Entries for text and element pointing:
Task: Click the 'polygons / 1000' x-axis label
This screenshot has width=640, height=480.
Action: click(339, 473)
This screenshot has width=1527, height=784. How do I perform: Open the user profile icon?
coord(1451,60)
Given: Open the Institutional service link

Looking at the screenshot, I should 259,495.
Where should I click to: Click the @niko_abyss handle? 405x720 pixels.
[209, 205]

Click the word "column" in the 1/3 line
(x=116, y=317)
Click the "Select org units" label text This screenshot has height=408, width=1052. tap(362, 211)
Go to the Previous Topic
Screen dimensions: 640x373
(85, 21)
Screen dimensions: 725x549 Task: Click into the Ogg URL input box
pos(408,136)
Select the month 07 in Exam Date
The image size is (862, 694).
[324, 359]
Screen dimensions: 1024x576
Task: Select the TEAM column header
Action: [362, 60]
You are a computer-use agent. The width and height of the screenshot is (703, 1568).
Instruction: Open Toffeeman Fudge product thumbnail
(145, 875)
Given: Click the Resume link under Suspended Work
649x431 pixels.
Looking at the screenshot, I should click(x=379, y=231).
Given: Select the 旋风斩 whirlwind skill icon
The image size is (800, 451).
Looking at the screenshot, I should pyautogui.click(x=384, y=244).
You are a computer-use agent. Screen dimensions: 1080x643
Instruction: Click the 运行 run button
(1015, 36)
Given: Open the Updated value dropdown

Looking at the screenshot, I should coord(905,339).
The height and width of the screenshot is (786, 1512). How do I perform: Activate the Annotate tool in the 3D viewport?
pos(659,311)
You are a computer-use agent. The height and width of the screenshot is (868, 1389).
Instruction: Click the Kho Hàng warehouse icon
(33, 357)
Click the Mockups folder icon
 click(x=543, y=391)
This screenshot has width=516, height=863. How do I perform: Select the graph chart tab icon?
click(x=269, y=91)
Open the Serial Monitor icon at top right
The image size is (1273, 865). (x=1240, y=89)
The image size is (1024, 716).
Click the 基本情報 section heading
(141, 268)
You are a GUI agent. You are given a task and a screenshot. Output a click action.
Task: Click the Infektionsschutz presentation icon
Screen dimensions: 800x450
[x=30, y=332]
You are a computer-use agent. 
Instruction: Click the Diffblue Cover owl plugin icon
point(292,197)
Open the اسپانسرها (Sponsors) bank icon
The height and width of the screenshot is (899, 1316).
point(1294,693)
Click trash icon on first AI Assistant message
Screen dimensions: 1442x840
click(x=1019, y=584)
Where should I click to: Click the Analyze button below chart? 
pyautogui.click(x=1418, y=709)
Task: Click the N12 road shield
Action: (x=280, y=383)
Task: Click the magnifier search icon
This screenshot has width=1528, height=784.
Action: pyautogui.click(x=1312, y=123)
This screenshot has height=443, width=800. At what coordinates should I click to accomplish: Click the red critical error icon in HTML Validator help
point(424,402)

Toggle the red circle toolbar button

#### [Task details]
Reproduce all of the entries above word for word.

#### [The answer]
Task: Click the 'polygons / 1000' x-axis label
This screenshot has width=640, height=480.
Action: click(339, 473)
This screenshot has width=1527, height=784. How do I perform: Open the user profile icon?
coord(1451,60)
Given: Open the Institutional service link

Looking at the screenshot, I should 259,495.
Where should I click to: Click the @niko_abyss handle? 405x720 pixels.
[209, 205]

Click the word "column" in the 1/3 line
(x=116, y=317)
Click the "Select org units" label text This screenshot has height=408, width=1052. tap(362, 211)
Go to the Previous Topic
Screen dimensions: 640x373
(85, 21)
Screen dimensions: 725x549 Task: Click into the Ogg URL input box
pos(408,136)
Select the month 07 in Exam Date
The image size is (862, 694).
[324, 359]
Screen dimensions: 1024x576
Task: Select the TEAM column header
Action: [362, 60]
You are a computer-use agent. The width and height of the screenshot is (703, 1568).
Instruction: Open Toffeeman Fudge product thumbnail
(145, 875)
Given: Click the Resume link under Suspended Work
649x431 pixels.
Looking at the screenshot, I should click(x=379, y=231).
Given: Select the 旋风斩 whirlwind skill icon
The image size is (800, 451).
Looking at the screenshot, I should pyautogui.click(x=384, y=244).
You are a computer-use agent. Screen dimensions: 1080x643
Instruction: Click the 运行 run button
(1015, 36)
Given: Open the Updated value dropdown

Looking at the screenshot, I should coord(905,339).
The height and width of the screenshot is (786, 1512). How do I perform: Activate the Annotate tool in the 3D viewport?
pos(659,311)
You are a computer-use agent. The height and width of the screenshot is (868, 1389).
Instruction: Click the Kho Hàng warehouse icon
(33, 357)
Click the Mockups folder icon
 click(x=543, y=391)
This screenshot has width=516, height=863. How do I perform: Select the graph chart tab icon?
click(x=269, y=91)
Open the Serial Monitor icon at top right
The image size is (1273, 865). (x=1240, y=89)
The image size is (1024, 716).
Click the 基本情報 section heading
(141, 268)
You are a GUI agent. You are given a task and a screenshot. Output a click action.
Task: Click the Infektionsschutz presentation icon
Screen dimensions: 800x450
[x=30, y=332]
You are a computer-use agent. 
Instruction: Click the Diffblue Cover owl plugin icon
point(292,197)
Open the اسپانسرها (Sponsors) bank icon
The height and width of the screenshot is (899, 1316).
point(1294,693)
Click trash icon on first AI Assistant message
Screen dimensions: 1442x840
click(x=1019, y=584)
Where should I click to: Click the Analyze button below chart? 
pyautogui.click(x=1418, y=709)
Task: Click the N12 road shield
Action: (x=280, y=383)
Task: Click the magnifier search icon
This screenshot has width=1528, height=784.
Action: pyautogui.click(x=1312, y=123)
This screenshot has height=443, width=800. At what coordinates should I click to accomplish: Click the red critical error icon in HTML Validator help
point(424,402)

Toggle the red circle toolbar button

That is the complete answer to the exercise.